Loading model from .params and .json fails

Hi,

I have a trained detector model (SSD), for which I have a .params and a .json files.
I’d like to instantiate the model, but this command:net = gluon.nn.SymbolBlock.imports("model_algo_1-symbol.json", ['data'], "model_algo_1-0000.params", ctx=ctx) fails: AssertionError: Parameter 'label' is missing in file 'model_algo_1-0000.params', which contains parameters: 'multi_feat_3_conv_1x1_conv_weight', 'stage2_unit3_bn3_gamma', 'stage1_unit1_sc_weight', ..., 'stage4_unit1_bn3_moving_mean', 'stage1_unit2_conv3_weight', 'stage3_unit4_bn1_beta', 'multi_feat_5_conv_1x1_conv_weight'. Please make sure source and target networks have the same prefix.

what am I missing?

Are you training the model with SageMaker? If so the error could be related to the problem reported here Example SSD cannot load model if trained with resnet50
Which base_network did you use?

I’m using the resnet, but I followed up in the thread I don’t think the issue is model related?

Hey @olivcruche,
I had a similar problem when I tried loading a model trained with MXNet into the Gluon API.
The problem was resolved when the model was constructed manually:

model_arch_path = 'model-1.19246-0.603-symbol.json'
model_params_path = 'model-1.19246-0.603-0223.params'
ctx = mx.cpu()
symbol = mx.sym.load(model_arch_path)
inputs = mx.sym.var('data', dtype='float32')
value_out = symbol.get_internals()['value_tanh0_output']
policy_out = symbol.get_internals()['flatten0_output']
sym = mx.symbol.Group([value_out, policy_out])
net = mx.gluon.SymbolBlock(sym, inputs)
net.collect_params().load(model_params_path, ctx)

Best,
~QueensGambit

thanks! what is this doing?

value_out = symbol.get_internals()['value_tanh0_output']
policy_out = symbol.get_internals()['flatten0_output']
sym = mx.symbol.Group([value_out, policy_out])

why isn’t it enough to load the params in a json graph?..

In need this code segment for my particular mode because it has multiple output heads.
value_tanh0_output is the last output layer for the first head and 'flatten0_output' the output layer name of the second head.

For your model this code might be sufficient:

model_arch_path = 'model_algo_1-symbol.json'
model_params_path = 'model_algo_1-0000.params'

ctx = mx.cpu()  # or mx.gpu()
symbol = mx.sym.load(model_arch_path)
inputs = mx.sym.var('data', dtype='float32')
sym = symbol.get_internals()['<name_of_the_last_output_layer>']
net = mx.gluon.SymbolBlock(sym, inputs)
net.collect_params().load(model_params_path, ctx)

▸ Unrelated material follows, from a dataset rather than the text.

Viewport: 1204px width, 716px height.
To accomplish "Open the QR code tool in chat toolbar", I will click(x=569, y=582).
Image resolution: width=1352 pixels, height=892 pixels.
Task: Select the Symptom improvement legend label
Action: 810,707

Replace '<name_of_the_last_output_layer>'with the name of you the last output layer of your network.

The reason why you can’t load your model via SymbolBlock.imports() is because the label parameter wasn’t saved in the .params file. This seems to be the case when you train the model with MXNet’s symbol API and later load it in Gluon.

thanks! and how do you know that the model has multiple output heads? and their names? is this visible somehow in the .json file?

Yes, you can print out a summary of your model like this:
https://beta.mxnet.io/api/symbol-related/_autogen/mxnet.visualization.print_summary.html

    mx.viz.print_summary(
        symbol,
        shape={'data':(1, input_shape[0], input_shape[1], input_shape[2])},
    )

Every Layer which has a SoftmaxOutput or for example LinearRegressionOutput is an output head of your model.
In most cases Resnet models have only a single SoftmaxOutput head and are used as classification models.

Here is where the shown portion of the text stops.